(Stored dataset items)
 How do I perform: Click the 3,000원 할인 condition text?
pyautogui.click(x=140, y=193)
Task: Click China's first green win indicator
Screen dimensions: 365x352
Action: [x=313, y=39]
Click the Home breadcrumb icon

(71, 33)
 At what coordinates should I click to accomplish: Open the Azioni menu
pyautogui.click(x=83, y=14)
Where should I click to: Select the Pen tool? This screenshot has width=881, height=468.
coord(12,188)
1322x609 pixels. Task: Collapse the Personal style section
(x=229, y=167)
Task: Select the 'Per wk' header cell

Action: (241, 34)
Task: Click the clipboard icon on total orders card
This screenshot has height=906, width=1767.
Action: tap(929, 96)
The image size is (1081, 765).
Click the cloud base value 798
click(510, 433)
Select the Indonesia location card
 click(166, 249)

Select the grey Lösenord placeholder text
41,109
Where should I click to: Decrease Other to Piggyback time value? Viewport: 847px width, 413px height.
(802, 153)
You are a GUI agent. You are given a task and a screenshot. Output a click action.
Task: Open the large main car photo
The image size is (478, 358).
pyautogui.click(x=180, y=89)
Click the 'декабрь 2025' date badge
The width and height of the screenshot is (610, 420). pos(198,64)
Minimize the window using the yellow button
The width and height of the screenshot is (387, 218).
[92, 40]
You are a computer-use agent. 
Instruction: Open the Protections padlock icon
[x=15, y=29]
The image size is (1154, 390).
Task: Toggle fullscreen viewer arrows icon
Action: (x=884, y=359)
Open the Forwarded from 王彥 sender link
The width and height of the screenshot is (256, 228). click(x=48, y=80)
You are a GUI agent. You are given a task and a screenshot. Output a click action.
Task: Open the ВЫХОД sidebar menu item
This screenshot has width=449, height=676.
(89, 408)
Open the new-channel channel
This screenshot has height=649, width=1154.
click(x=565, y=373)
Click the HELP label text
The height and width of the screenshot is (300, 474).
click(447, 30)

**REQUIRED TASK**
Collect each line in the rows above that contains the string "size", matching case exactly.

**COMPLETE RESPONSE**
The image size is (1081, 765).
The image size is (478, 358).
The image size is (1154, 390).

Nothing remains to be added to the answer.